Originally published by Rania Combs.
I received a note recently from someone whose brother had recently passed away. Her brother was divorced and had no children. He was survived by four siblings. Both his parents were deceased. His savings account designated his ex-wife as the P.O.D. beneficiary.
The author wondered whether the ex-wife would inherit the money in the account.

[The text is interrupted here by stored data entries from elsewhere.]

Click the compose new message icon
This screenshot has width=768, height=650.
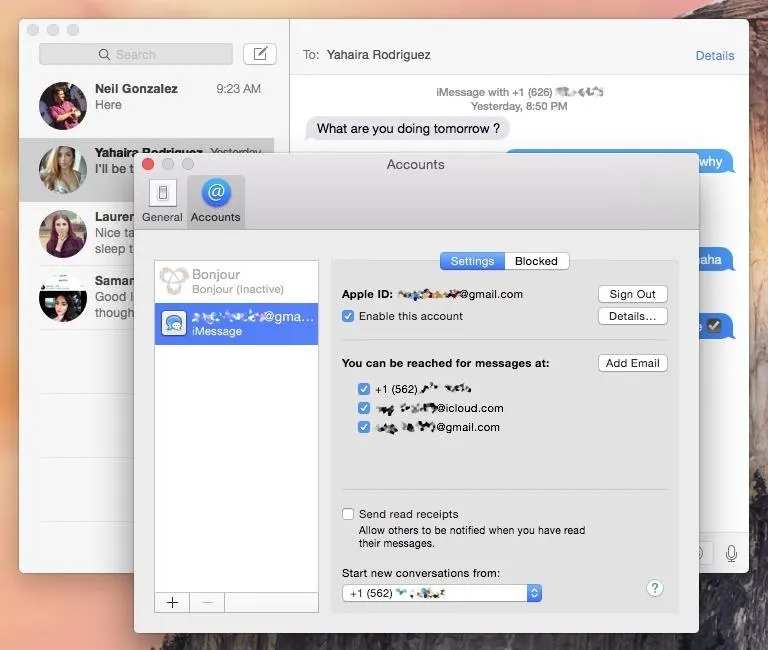(x=260, y=54)
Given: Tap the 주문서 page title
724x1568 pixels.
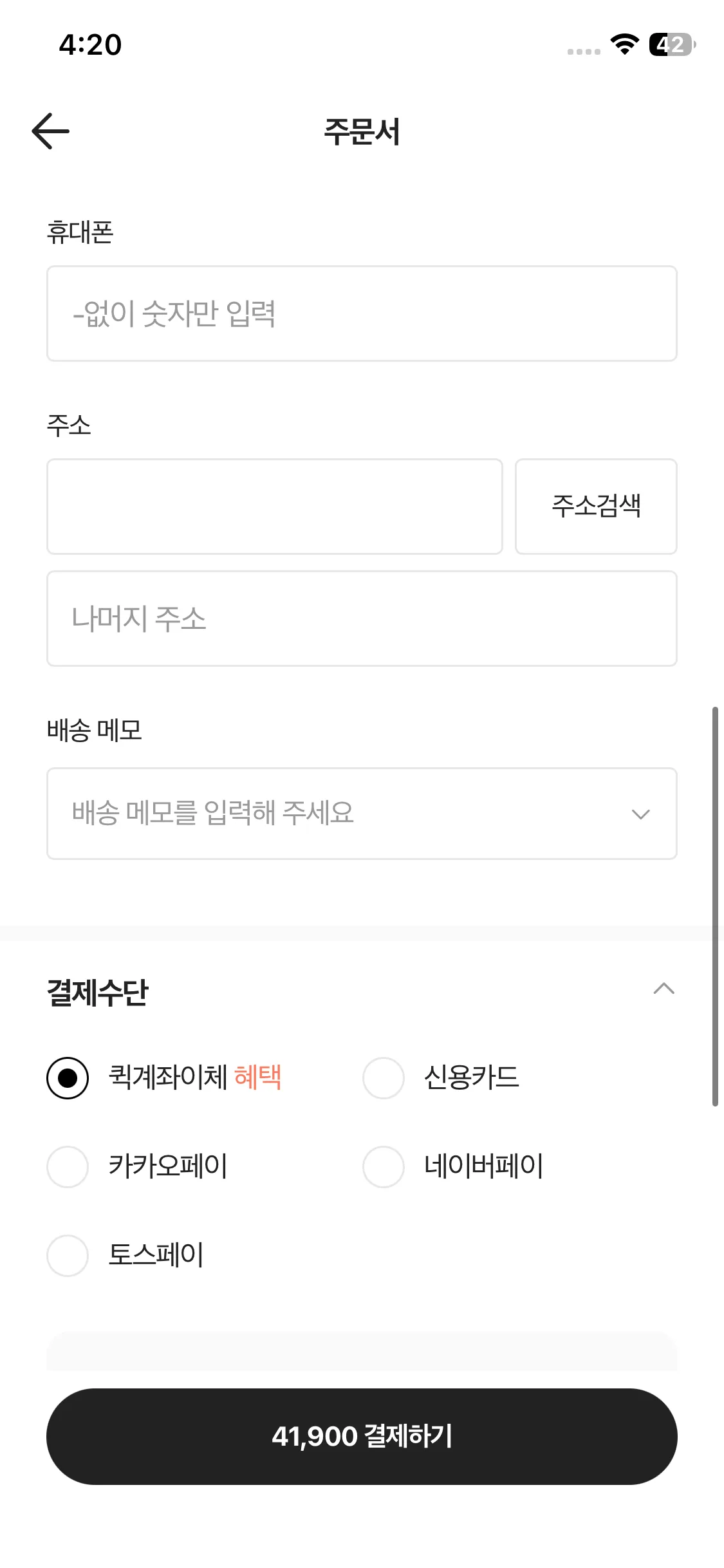Looking at the screenshot, I should pyautogui.click(x=362, y=132).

The Texas Estates Code provides that if after a decedent designates a spouse as a P.O.D. beneficiary on a P.O.D. account or other multiple-party account, the decedent’s marriage is dissolved by divorce, annulment, or a declaration that the marriage is void, the designation provision on the account is not effective as to the former spouse unless:
- the court decree dissolving the marriage designates the former spouse or the former spouse’s relative as the P.O.D. payee or beneficiary;
- the decedent redesignated the former spouse or the former spouse’s relative as the P.O.D payee or beneficiary after the marriage was dissolved; or
- the former spouse or the former spouse’s relative is designated to receive the proceeds or benefits in trust for, on behalf of, or for the benefit of a child or dependent of either the decedent or the former spouse.
If none of those exceptions exist, then the alternate beneficiary will inherit, or if no alternate beneficiary is named, then the funds would be distributed as part of the deceased person’s estate.